_ACTIVITY_
The response should contain only the line with "You are a GUI" and every line after it to the end of the listing below, duplicated exactly; no picture belongs in it.

════════════════════

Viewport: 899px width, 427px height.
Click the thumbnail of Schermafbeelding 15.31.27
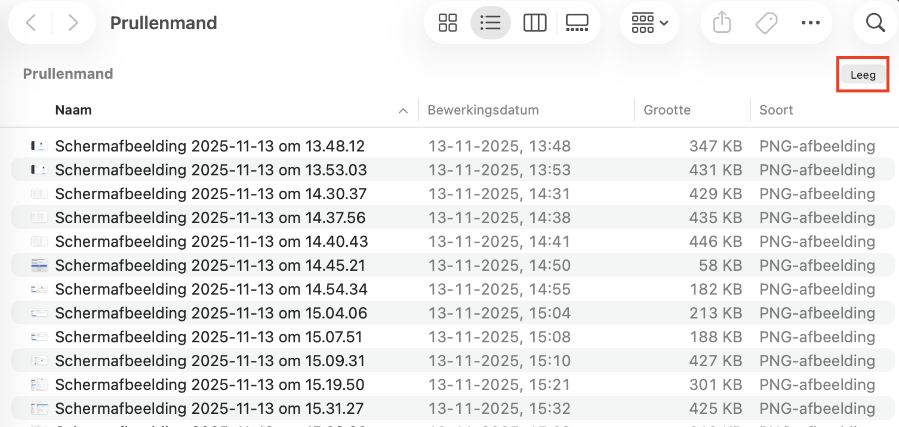[39, 409]
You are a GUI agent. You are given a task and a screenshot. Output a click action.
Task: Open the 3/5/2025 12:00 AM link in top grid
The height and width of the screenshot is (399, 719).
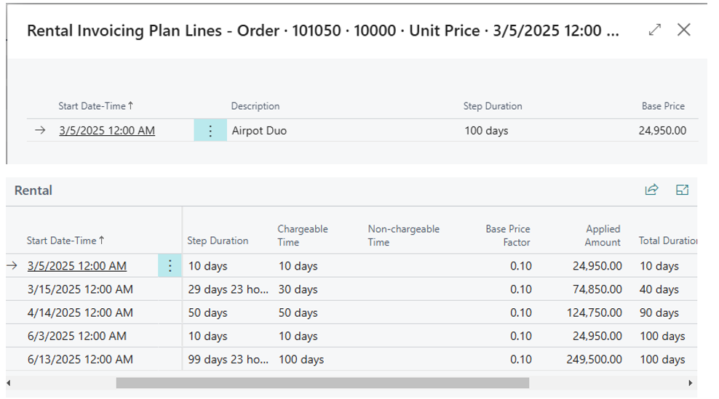(106, 131)
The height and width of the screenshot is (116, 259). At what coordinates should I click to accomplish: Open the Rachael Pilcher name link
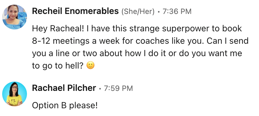point(64,88)
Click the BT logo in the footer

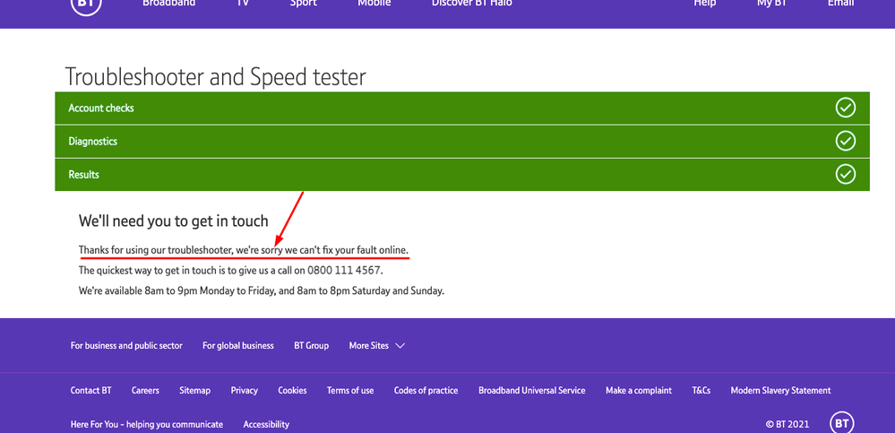(x=841, y=423)
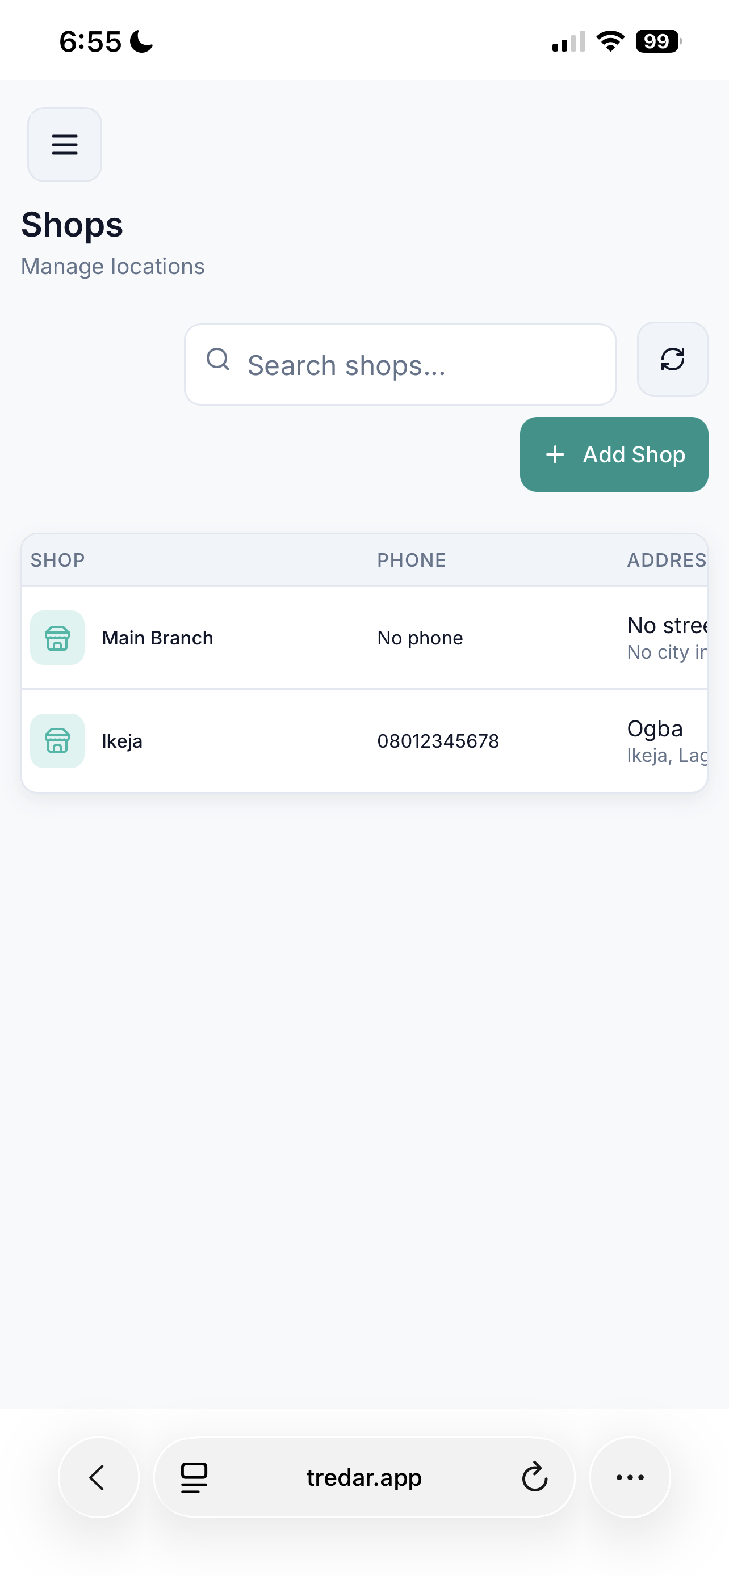This screenshot has height=1576, width=729.
Task: Click the magnifying glass inside the search bar
Action: tap(219, 360)
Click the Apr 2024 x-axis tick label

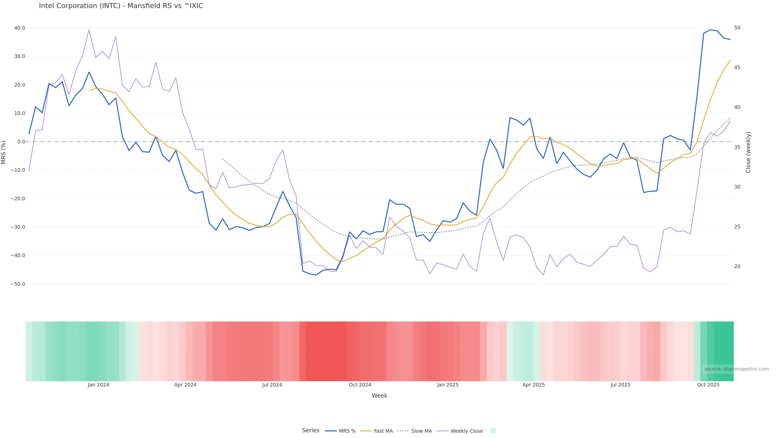[x=185, y=385]
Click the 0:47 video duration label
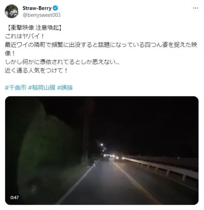The height and width of the screenshot is (210, 204). [15, 197]
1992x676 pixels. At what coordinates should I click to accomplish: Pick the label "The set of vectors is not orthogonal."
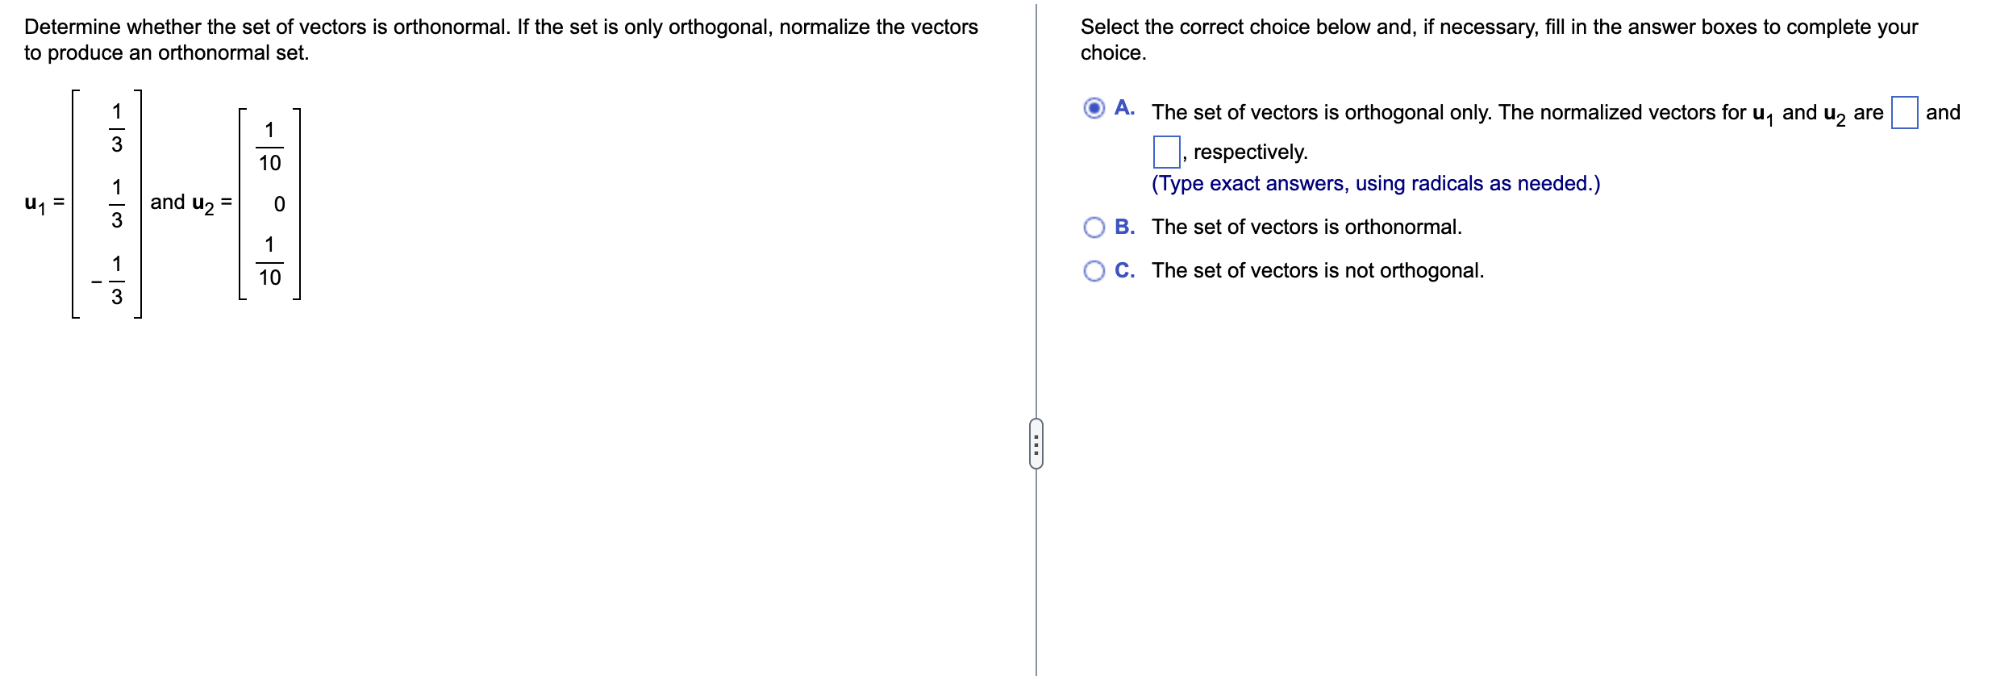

════════════════════

_REPLY_
You are a GUI agent. You are given a task and a screenshot. Output a click action.
Task: Open the 3/5/2025 12:00 AM link in top grid
The height and width of the screenshot is (399, 719).
(106, 131)
The height and width of the screenshot is (116, 259). At what coordinates should I click to accomplish: Open the Rachael Pilcher name link
point(64,88)
Click the BT logo in the footer

(x=841, y=423)
This screenshot has height=1576, width=729.
Task: Click the magnifying glass inside the search bar
Action: tap(219, 360)
Click the Apr 2024 x-axis tick label

[x=185, y=385]
Click the 0:47 video duration label
The height and width of the screenshot is (210, 204). [15, 197]
1992x676 pixels. At what coordinates should I click to accomplish: Pick the label "The set of vectors is not orthogonal."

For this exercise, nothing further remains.